Alameda County voters have elected a new district attorney for the first time in 37 years.
Civil rights attorney Pamela Price declared victory Monday in her bid to become the first Black district attorney in Alameda County history.
Price won the race with roughly 53 percent of the vote and more than 227,000 raw votes. County prosecutor Terry Wiley finished with just under 47 percent.
County election officials confirmed the final results Friday in the race between Price and Wiley, who was endorsed by outgoing District Attorney Nancy O’Malley.
Price said in a statement Monday that Wiley contacted her Sunday to concede and pledge to support her as she transitions into the district attorney’s office.
“I am so grateful to my amazing campaign team, my campaign manager and our communications director who worked tirelessly to make sure voters understood what was really and truthfully at stake in this race. I am so thankful for every vote I received,” Price said. “We will use it as fuel to drive the change the county so desperately needs.”
Price ran as a reform-minded candidate after spending her legal career as a public defender and later a private civil rights attorney specializing in racial and sexual harassment cases.
“… I am so thankful for every vote I received. We will use it as fuel to drive the change the county so desperately needs.”
Pamela Price, Alameda County District Attorney-elect
Pamela Price, Alameda County District Attorney-elect
As part of her platform, Price promised not to prosecute juveniles as adults, to hold police accountable for misconduct and to release more data in an effort to increase the office’s transparency.
“Alameda County residents have spoken through the ballot box,” said Rocky Hunt, participatory defense coordinator of Communities United for Restorative Youth Justice and a member of the District Attorney Accountability Table, a coalition of local community-based organizations committed to ending mass incarceration, eliminating racism from the criminal legal system, and police accountability. “They are tired of business as usual and don’t want to continue seeing the same harmful, failed approaches that have destroyed so many Black and Brown lives. We congratulate Price on her victory and look forward to meeting with her soon to support a just transition with systems-impacted community members at the table.
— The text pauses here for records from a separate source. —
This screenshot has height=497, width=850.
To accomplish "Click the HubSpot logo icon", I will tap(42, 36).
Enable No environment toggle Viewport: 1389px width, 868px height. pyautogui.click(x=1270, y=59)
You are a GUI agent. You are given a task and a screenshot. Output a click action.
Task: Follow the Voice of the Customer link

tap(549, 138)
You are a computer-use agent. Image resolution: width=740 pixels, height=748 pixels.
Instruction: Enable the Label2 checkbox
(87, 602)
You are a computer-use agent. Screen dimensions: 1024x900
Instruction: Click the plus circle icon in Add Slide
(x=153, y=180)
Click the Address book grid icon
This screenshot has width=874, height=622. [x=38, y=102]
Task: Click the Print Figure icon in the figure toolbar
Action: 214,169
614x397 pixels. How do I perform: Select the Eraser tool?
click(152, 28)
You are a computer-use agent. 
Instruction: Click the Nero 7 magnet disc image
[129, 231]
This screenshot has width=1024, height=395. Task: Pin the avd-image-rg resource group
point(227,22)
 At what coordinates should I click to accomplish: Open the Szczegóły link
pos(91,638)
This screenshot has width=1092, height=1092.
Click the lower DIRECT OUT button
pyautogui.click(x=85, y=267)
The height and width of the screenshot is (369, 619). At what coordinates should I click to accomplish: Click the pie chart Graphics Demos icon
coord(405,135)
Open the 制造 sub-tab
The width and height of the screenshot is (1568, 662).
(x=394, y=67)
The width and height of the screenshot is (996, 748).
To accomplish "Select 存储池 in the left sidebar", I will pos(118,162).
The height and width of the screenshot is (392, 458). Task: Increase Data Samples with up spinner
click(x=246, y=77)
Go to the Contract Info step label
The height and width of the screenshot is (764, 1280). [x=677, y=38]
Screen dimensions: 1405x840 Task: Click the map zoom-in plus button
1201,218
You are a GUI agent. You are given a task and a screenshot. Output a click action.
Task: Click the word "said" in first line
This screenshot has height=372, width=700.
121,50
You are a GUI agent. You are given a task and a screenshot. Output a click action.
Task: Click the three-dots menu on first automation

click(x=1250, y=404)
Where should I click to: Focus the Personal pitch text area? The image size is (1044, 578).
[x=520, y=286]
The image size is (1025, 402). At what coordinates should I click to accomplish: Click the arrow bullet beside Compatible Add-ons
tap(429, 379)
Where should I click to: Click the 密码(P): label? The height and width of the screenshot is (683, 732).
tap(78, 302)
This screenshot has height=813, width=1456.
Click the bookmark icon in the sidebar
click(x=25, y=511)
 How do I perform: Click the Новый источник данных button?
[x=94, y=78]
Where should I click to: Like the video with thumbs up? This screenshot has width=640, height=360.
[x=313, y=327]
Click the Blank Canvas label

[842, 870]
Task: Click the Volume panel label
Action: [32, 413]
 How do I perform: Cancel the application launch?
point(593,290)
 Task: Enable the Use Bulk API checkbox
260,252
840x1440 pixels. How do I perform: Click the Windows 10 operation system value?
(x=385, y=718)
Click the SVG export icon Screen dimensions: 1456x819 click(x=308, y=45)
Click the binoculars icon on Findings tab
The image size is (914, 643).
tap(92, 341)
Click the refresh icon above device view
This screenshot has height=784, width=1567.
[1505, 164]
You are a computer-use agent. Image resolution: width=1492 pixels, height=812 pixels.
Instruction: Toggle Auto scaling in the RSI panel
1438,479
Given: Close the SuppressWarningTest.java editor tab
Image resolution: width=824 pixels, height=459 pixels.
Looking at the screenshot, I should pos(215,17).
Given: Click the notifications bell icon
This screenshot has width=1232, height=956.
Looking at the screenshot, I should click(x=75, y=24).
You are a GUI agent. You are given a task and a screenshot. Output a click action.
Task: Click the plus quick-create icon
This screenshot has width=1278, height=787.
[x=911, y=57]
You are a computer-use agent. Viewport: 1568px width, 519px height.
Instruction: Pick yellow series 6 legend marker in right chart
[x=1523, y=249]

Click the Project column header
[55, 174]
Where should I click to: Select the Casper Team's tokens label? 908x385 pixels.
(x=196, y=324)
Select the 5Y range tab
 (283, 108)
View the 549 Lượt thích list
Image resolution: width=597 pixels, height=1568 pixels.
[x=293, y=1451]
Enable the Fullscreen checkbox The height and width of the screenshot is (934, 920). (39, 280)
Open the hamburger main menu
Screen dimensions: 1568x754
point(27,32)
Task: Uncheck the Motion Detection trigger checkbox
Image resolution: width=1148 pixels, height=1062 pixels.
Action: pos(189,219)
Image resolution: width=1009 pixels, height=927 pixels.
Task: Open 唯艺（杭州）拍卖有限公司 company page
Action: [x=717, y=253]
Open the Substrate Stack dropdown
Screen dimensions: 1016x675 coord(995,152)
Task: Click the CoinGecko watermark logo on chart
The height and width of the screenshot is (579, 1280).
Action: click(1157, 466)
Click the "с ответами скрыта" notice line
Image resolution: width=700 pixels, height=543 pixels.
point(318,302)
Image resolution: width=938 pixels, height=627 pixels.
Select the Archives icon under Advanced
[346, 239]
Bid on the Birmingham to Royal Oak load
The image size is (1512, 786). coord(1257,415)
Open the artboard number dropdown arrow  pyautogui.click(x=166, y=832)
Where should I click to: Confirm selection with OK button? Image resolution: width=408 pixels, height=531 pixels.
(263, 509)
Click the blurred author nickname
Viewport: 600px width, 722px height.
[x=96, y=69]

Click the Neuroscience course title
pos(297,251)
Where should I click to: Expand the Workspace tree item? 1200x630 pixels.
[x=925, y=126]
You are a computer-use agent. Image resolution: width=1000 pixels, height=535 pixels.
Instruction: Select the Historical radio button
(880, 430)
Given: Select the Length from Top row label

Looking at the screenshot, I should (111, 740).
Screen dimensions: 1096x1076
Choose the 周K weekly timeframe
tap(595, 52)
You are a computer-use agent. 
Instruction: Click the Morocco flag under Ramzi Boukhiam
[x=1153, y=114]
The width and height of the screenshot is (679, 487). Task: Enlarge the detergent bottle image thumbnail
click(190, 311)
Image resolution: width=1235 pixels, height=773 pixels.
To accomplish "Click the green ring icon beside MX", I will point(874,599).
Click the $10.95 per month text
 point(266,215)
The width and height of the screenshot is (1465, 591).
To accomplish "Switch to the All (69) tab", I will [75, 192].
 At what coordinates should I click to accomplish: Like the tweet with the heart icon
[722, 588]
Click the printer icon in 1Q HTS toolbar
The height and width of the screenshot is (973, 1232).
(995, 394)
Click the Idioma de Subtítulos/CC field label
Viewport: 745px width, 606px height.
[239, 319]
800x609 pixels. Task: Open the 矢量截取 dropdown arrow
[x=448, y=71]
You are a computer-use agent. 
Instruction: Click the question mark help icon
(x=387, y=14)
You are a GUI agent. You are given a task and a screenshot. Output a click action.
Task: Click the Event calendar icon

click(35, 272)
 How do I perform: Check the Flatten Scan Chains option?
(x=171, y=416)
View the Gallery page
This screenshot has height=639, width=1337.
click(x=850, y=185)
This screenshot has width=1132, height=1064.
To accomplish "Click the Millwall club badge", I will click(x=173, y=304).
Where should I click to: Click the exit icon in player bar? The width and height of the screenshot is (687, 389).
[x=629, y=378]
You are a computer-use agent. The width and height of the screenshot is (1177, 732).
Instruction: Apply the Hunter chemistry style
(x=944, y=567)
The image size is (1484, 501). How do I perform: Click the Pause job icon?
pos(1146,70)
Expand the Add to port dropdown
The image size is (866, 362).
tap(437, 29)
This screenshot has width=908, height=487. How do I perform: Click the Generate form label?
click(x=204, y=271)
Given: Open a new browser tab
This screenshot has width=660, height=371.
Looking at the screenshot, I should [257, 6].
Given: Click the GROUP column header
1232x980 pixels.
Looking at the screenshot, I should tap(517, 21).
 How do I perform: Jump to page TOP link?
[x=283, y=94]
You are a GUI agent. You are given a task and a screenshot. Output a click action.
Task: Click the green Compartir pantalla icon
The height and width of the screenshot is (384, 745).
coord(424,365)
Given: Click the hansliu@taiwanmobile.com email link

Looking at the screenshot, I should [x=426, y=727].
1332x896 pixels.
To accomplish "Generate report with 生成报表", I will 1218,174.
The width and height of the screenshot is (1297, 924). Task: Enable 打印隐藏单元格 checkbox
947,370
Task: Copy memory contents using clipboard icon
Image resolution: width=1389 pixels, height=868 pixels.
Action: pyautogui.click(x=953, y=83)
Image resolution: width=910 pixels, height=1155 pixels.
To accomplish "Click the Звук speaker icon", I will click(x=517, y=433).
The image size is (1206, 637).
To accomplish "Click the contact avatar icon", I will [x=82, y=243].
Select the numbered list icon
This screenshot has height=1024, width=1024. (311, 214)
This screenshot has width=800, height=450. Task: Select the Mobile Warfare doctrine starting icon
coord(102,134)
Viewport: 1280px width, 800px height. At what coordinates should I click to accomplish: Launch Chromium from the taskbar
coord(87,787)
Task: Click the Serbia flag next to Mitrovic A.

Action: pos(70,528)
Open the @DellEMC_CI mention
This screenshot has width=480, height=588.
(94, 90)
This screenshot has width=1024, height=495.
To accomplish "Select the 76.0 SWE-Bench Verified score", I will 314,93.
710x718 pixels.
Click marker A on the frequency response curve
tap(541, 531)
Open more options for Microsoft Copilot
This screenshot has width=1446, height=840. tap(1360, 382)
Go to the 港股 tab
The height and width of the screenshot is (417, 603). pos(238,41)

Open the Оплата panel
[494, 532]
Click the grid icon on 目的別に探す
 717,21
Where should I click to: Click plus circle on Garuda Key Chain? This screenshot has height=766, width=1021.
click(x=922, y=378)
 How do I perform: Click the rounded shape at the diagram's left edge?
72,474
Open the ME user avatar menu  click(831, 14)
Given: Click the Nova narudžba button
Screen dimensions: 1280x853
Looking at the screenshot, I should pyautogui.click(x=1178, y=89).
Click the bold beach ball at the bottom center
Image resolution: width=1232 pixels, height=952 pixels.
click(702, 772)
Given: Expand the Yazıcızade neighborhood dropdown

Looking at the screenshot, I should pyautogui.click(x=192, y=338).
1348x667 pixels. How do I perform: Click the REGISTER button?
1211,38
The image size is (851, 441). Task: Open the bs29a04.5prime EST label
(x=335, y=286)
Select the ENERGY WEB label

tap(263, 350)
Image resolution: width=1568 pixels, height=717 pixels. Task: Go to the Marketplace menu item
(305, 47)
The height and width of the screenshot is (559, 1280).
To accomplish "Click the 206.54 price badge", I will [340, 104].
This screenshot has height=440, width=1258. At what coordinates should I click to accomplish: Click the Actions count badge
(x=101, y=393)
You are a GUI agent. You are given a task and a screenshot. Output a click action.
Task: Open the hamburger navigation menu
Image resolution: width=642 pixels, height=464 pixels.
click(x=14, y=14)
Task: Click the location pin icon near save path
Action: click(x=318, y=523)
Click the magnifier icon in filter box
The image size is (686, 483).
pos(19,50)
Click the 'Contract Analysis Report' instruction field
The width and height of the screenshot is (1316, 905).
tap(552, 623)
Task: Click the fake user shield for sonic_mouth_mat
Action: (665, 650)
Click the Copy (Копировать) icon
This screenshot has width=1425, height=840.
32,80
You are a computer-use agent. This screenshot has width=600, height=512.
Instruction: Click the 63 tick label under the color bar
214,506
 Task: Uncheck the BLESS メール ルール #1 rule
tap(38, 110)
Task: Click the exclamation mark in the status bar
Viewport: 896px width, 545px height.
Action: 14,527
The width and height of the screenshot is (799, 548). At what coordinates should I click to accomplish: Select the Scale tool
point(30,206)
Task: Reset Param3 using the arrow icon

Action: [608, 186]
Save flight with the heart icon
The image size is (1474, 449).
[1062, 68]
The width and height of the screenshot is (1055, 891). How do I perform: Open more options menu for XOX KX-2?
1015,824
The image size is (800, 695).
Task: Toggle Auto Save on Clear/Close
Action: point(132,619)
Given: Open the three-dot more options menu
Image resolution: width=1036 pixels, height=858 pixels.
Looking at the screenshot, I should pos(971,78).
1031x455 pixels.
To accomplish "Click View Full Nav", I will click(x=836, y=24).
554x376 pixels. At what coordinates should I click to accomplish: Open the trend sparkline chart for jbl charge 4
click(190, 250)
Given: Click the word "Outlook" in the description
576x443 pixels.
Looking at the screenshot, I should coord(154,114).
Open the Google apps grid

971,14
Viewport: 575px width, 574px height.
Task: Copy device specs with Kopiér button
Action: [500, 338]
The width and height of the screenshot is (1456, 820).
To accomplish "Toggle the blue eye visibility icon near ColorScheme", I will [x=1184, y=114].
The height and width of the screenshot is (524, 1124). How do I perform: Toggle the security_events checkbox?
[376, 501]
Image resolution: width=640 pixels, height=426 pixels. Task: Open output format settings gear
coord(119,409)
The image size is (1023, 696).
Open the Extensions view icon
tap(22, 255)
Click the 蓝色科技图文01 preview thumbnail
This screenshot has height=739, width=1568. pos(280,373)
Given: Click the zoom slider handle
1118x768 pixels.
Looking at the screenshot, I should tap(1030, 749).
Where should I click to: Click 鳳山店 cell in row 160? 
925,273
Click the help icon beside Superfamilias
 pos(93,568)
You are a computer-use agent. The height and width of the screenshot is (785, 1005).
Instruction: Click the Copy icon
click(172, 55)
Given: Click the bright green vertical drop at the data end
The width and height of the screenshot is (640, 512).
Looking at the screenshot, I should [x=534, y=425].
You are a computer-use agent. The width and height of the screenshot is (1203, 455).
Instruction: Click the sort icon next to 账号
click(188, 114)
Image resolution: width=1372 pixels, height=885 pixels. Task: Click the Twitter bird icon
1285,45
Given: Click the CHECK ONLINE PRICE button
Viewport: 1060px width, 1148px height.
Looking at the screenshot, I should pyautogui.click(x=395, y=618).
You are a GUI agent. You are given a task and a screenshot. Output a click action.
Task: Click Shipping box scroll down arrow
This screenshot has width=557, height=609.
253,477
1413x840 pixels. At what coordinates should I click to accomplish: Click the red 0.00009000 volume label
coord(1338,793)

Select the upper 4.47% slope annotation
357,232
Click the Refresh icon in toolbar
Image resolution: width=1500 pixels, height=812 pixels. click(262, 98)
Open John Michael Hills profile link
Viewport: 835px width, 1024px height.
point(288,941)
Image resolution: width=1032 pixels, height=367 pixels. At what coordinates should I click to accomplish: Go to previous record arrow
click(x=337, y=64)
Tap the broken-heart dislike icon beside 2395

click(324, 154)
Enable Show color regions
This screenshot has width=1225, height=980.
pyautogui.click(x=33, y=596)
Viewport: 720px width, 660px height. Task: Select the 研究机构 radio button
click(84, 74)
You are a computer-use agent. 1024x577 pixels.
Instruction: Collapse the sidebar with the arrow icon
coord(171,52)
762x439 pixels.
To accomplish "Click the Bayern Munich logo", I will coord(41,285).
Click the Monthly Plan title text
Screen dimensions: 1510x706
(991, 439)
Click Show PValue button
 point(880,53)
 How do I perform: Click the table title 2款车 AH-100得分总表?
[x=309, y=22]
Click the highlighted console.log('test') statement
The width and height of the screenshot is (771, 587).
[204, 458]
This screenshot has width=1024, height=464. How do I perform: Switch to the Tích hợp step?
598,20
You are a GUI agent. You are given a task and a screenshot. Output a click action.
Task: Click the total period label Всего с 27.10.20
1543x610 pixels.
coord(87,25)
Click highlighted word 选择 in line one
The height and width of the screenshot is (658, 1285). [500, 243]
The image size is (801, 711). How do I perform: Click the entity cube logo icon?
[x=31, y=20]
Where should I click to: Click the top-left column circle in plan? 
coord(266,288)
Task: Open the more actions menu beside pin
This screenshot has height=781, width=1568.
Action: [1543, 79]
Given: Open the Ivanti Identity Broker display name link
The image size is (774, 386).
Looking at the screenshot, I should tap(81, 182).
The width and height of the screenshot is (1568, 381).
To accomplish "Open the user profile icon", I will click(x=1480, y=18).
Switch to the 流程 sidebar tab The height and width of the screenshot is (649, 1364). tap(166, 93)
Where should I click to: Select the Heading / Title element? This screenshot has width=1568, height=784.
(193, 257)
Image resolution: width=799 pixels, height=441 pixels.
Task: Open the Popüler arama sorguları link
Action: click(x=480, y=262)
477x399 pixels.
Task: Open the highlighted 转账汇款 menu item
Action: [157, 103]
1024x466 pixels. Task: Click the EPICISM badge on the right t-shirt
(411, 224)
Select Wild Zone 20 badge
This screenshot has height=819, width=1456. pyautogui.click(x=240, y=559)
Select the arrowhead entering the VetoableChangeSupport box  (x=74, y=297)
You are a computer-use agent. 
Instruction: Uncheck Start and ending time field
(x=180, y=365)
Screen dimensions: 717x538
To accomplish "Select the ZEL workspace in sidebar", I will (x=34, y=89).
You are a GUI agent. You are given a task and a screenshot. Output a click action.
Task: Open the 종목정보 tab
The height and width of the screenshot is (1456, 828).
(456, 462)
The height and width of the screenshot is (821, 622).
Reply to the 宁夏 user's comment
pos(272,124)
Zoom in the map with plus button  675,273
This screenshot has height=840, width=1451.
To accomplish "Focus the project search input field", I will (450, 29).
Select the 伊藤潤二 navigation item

Price is the first district attorney elected in Alameda County since 1985. O’Malley has served as the county’s top prosecutor since 2009, when she was appointed to the position after former DA Thomas Orloff retired in 2009.
O’Malley ran unopposed in 2010 and in 2014 before beating Price in 2018 with 57.8 percent of the vote. She chose not to run for re-election in 2022.
“There are so many layers of changes needed and it will take time to turn the wheels of justice in the right direction, but I am confident that our ideas, plans and principles will be the guideposts in that journey of change,” Price said.
District attorney is a non-partisan position. Price is set to be sworn in on Jan. 3, 2023.